=== Begin Enclosure ===
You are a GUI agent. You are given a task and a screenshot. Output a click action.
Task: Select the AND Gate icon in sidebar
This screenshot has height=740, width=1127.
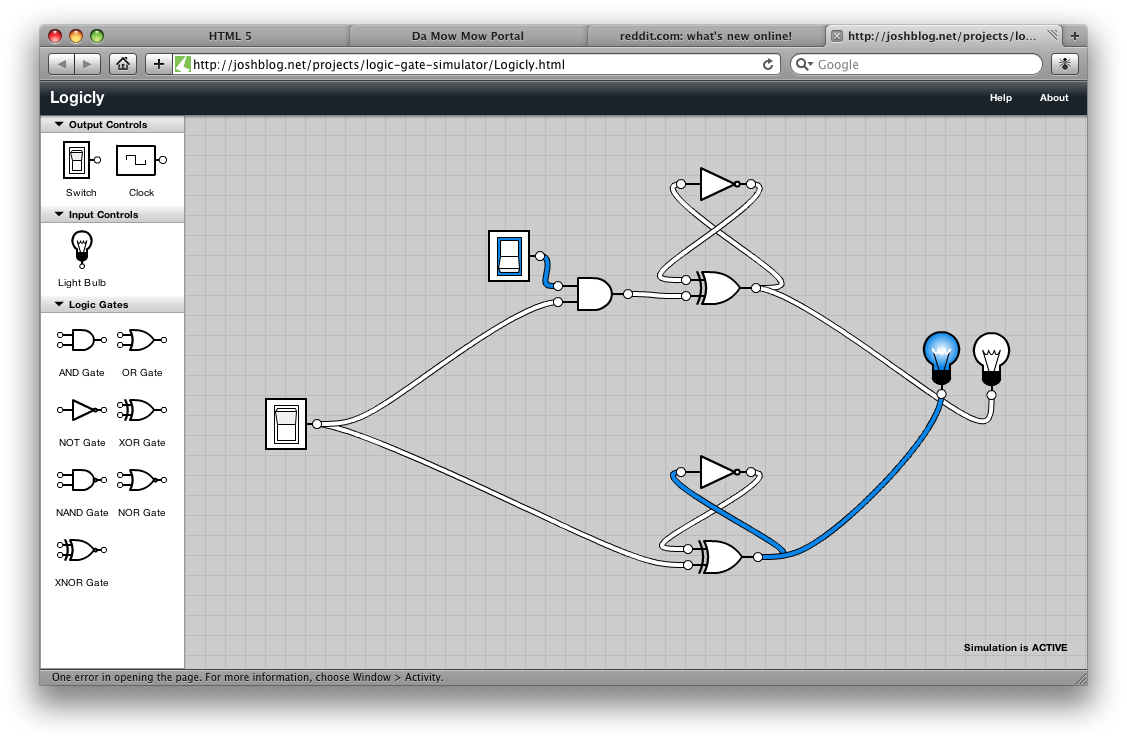(81, 341)
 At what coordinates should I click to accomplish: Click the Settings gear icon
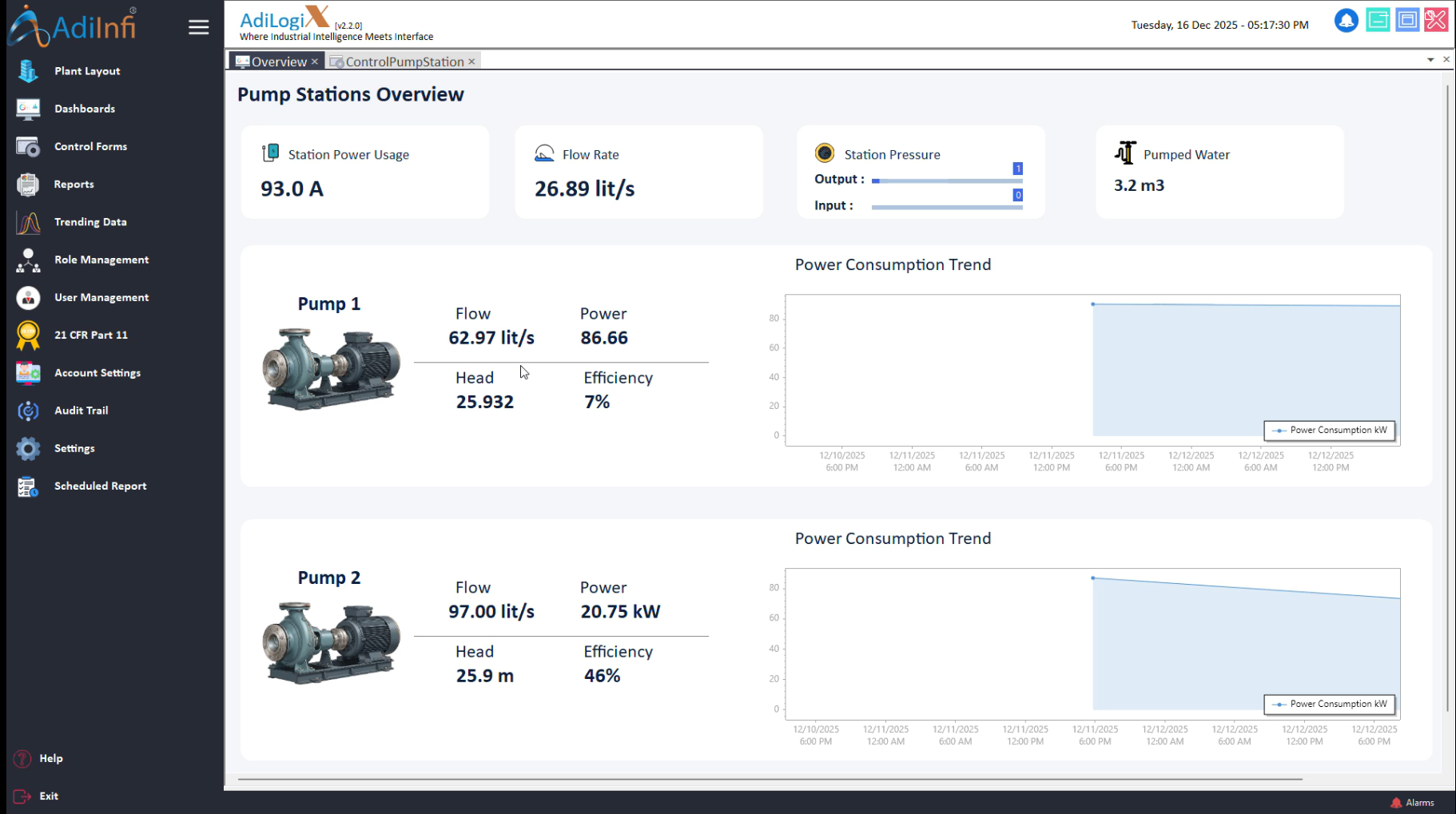click(28, 449)
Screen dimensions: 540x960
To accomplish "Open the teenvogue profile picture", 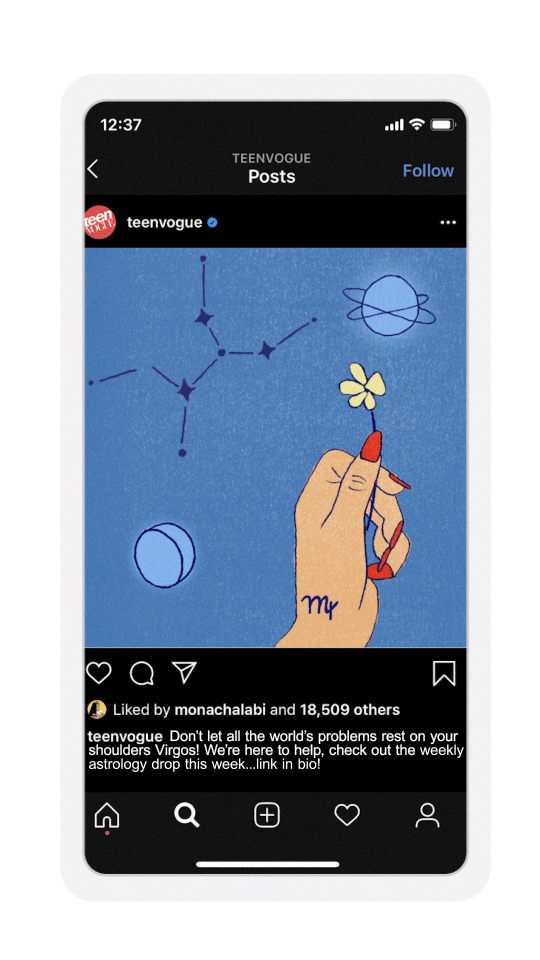I will point(99,222).
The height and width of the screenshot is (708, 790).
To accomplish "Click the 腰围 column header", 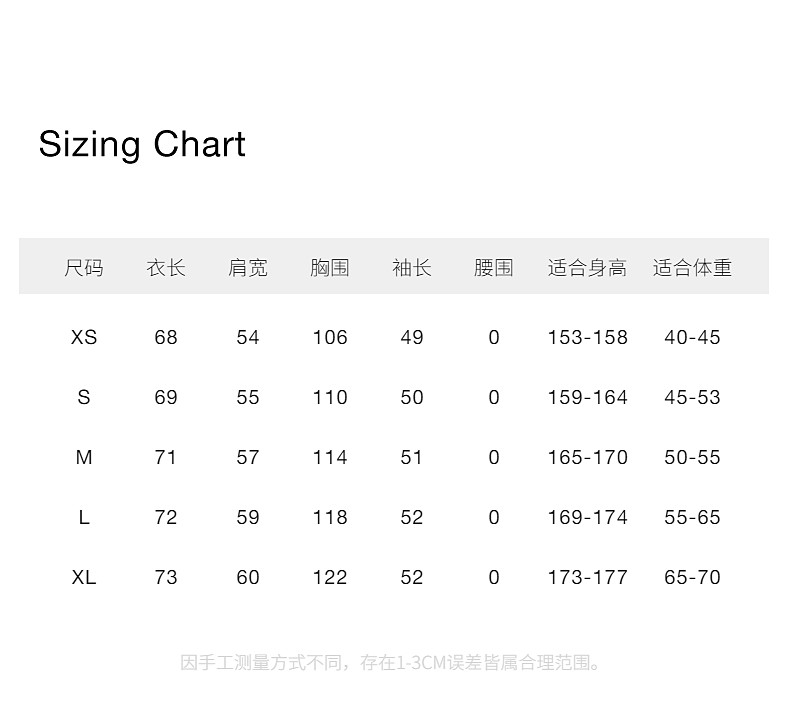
=== End Enclosure ===
• **PROBLEM DESCRIPTION**: An exact transcription is requested of each line from the one that holds "The height and" to the end of the listing above, both boundary lines included; pictures are to be omitted.

• **TASK RESPONSE**:
The height and width of the screenshot is (708, 790).
To accomplish "Click the 腰围 column header", 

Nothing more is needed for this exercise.